Advancing your trading psychology is one of the key tasks when it comes to dealing in trading markets. Working on one’s trading psychology includes managing emotions, improving attentiveness and focusing on market analysis.

Recognize emotional trading

A stark example of emotions affecting one’s trading is when traders switch from the practice account to their real balance. It often happens that after switching traders find that their strategy all of a sudden becomes useless: it simply doesn’t work anymore, no matter how much they try. The two balances are identical and work the same way, so what is the reason for such a sudden change? The answer is simple: unstable trading psychology and susceptibility to emotions. 

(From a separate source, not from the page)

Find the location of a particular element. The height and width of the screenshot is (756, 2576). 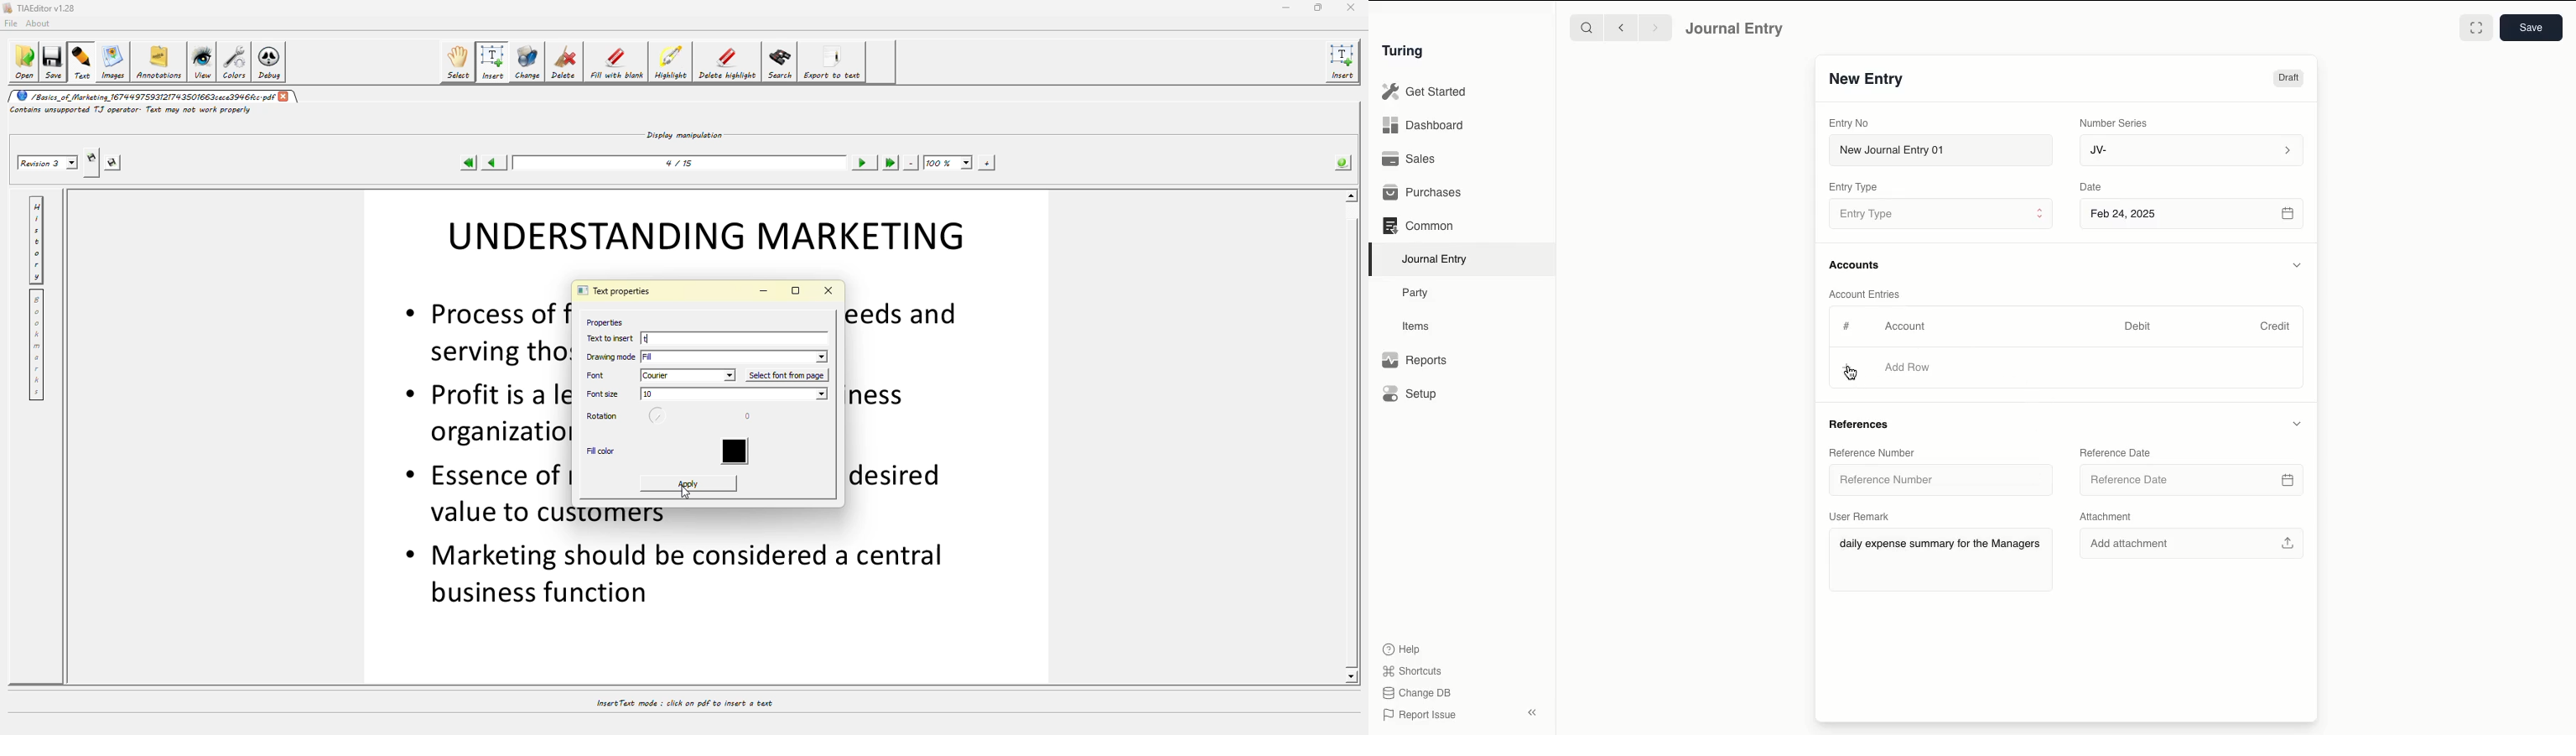

Account Entries is located at coordinates (1867, 294).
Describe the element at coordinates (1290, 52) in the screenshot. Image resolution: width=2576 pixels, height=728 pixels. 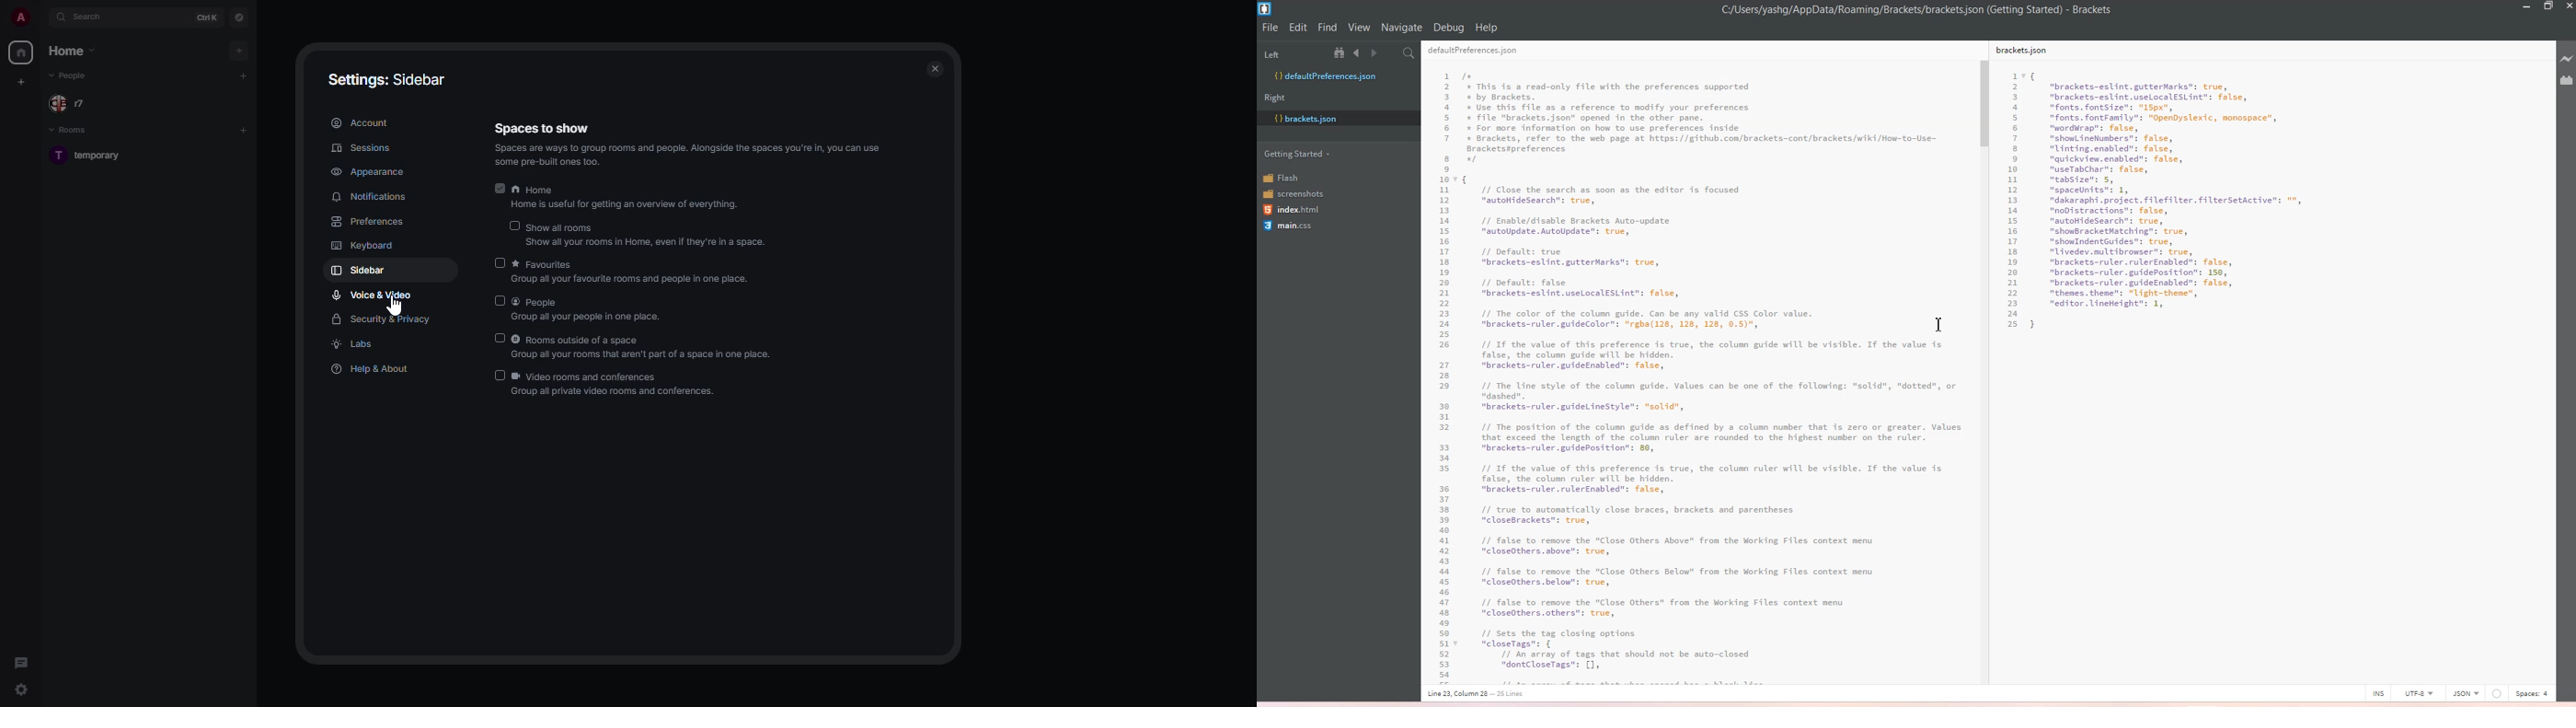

When traders use their own hard-earned money, all the feelings are amplified. This makes it much harder to make balanced decisions, like traders do on the practice account. Good results bring positive feelings, a sense of content and drive. At the same time, negative outcomes often result in feelings of despair, frustration and the desire to take revenge. Strong emotions like this act as a catalyst, they cause an adrenaline rush which often leads to careless trading — larger investments, lack of trading limits, neglect of the risk management principles.

This is why many experienced traders prefer taking a break between their deals. Overtrading is never a good idea, since it wears you out and causes emotional rather than rational responses. Improving your trading psychology means being resilient to emotional responses.

Focus your attention

To improve one’s trading psychology, it is necessary to work on the attention to details. Missing an important part of your trading plan may mean losing extra funds because of an unfortunate mistake. To boost your attention, dedicate specific time to trading and stick to the routine. Write down the important specifications and double check your trading journal before executing a deal.

Attention also means reflection — reflect on your results, regardless of what they are. Think about why the result was like that and what you could change to enhance it. Learning from your own mistakes and successes is beneficial, since it helps you understand yourself better.

Prioritize market analysis

Good trading decisions cannot be based on intuition, they have to be based on good assessment of the economic conditions. While some famous investors believe that personal preferences in trading assets are acceptable if a trader has specific knowledge of the industry, any choice of an asset has to be confirmed with technical and fundamental analysis.

A well-balanced trading approach is one that considers analysis indications and includes different types of chart assessment before making an investment decision. Improving your trading psychology means being ready to spend time on analysis and implement your findings in practice. 

Working on your trading psychology is crucial if you are aiming to become a better trader and upgrade your results. Just like the physical aspect of trading — executing the deals, the psychological aspect of it is just as important, if not more.